_Enunciado da tarefa_.
Transcreva na íntegra, sem qualquer alteração, o texto sobre o alerta do primeiro-ministro da Finlândia.

A Rússia irá, em pouco tempo, posicionar forças militares junto ao flanco oriental da NATO caso seja alcançado um acordo de paz na Ucrânia, alertou o primeiro-ministro da Finlândia. Petteri Orpo defende, por isso, um maior apoio financeiro europeu aos estados que compõem a fronteira da NATO (a leste).

Numa entrevista ao Financial Times, Orpo afirmou que Moscovo continuará a representar uma ameaça mesmo após o fim da guerra e que é “óbvio” que transferirá tropas para junto das fronteiras finlandesa e báltica. O chefe do governo finlandês apelou à solidariedade da União Europeia com os países do flanco oriental, que estão a aumentar significativamente a despesa na área da defesa e são, em proporção do respetivo produto interno bruto (PIB), os maiores financiadores da Ucrânia.

(Entradas guardadas)
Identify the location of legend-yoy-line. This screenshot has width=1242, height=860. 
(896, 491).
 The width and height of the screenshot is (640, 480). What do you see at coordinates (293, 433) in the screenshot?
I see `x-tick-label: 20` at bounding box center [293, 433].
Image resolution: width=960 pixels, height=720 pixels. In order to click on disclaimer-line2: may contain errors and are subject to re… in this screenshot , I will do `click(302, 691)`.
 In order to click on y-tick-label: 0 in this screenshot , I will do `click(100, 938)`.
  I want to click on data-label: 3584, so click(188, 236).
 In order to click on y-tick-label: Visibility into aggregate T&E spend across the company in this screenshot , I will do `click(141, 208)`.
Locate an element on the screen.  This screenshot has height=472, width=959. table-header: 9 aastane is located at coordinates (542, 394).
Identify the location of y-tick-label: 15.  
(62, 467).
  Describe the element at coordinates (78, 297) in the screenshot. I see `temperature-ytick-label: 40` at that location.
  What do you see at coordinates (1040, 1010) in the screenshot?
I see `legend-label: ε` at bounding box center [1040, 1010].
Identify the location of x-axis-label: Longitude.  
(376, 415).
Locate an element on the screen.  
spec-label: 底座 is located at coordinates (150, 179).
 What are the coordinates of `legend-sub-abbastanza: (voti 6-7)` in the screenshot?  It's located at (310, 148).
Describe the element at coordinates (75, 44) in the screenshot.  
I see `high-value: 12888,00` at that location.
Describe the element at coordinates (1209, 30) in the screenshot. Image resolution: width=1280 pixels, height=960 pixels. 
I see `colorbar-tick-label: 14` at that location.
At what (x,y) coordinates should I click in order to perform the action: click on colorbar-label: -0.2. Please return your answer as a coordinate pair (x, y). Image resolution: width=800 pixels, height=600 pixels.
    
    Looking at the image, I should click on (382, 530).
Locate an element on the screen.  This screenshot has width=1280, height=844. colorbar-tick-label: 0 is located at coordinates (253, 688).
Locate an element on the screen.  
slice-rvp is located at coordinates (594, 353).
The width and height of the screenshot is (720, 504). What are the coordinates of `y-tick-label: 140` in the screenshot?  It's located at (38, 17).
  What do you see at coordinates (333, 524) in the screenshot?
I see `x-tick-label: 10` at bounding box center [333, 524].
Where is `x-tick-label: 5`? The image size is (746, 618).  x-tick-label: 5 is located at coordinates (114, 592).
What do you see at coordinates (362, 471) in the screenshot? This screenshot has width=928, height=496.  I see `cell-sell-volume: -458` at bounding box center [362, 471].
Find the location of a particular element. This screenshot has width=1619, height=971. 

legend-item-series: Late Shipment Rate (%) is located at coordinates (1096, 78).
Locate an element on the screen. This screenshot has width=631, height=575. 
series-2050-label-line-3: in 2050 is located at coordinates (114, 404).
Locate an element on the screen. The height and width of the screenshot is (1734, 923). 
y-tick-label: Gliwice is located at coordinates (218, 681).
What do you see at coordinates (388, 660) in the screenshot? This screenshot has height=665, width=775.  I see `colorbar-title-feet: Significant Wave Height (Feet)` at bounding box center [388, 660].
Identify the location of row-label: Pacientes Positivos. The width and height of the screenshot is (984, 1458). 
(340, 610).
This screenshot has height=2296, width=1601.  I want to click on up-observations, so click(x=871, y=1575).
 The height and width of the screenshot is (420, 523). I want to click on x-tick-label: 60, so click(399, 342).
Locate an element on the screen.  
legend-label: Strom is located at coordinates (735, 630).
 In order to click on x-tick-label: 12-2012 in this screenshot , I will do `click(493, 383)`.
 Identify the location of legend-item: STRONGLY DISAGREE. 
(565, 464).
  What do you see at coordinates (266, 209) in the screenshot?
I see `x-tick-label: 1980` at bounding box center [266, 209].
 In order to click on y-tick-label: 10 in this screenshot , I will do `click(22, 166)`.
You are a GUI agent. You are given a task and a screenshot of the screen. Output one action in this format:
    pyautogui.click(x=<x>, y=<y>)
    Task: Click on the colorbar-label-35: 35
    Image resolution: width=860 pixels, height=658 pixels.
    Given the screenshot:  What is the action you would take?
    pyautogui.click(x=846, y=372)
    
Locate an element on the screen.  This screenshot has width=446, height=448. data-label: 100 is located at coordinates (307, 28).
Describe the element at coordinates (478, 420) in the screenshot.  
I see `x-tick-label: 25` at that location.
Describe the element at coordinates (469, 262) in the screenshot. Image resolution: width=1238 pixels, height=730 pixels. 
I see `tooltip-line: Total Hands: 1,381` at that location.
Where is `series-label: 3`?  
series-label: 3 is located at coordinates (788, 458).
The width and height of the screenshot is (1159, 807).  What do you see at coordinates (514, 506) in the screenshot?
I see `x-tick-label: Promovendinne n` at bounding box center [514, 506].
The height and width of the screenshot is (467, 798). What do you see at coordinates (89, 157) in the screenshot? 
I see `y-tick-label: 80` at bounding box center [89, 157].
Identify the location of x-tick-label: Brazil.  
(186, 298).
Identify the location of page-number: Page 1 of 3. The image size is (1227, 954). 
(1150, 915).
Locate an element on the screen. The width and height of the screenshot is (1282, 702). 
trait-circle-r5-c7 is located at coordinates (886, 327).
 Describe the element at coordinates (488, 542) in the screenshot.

_Resolução escrita_.
A Rússia irá, em pouco tempo, posicionar forças militares junto ao flanco oriental da NATO caso seja alcançado um acordo de paz na Ucrânia, alertou o primeiro-ministro da Finlândia. Petteri Orpo defende, por isso, um maior apoio financeiro europeu aos estados que compõem a fronteira da NATO (a leste).

Numa entrevista ao Financial Times, Orpo afirmou que Moscovo continuará a representar uma ameaça mesmo após o fim da guerra e que é “óbvio” que transferirá tropas para junto das fronteiras finlandesa e báltica. O chefe do governo finlandês apelou à solidariedade da União Europeia com os países do flanco oriental, que estão a aumentar significativamente a despesa na área da defesa e são, em proporção do respetivo produto interno bruto (PIB), os maiores financiadores da Ucrânia.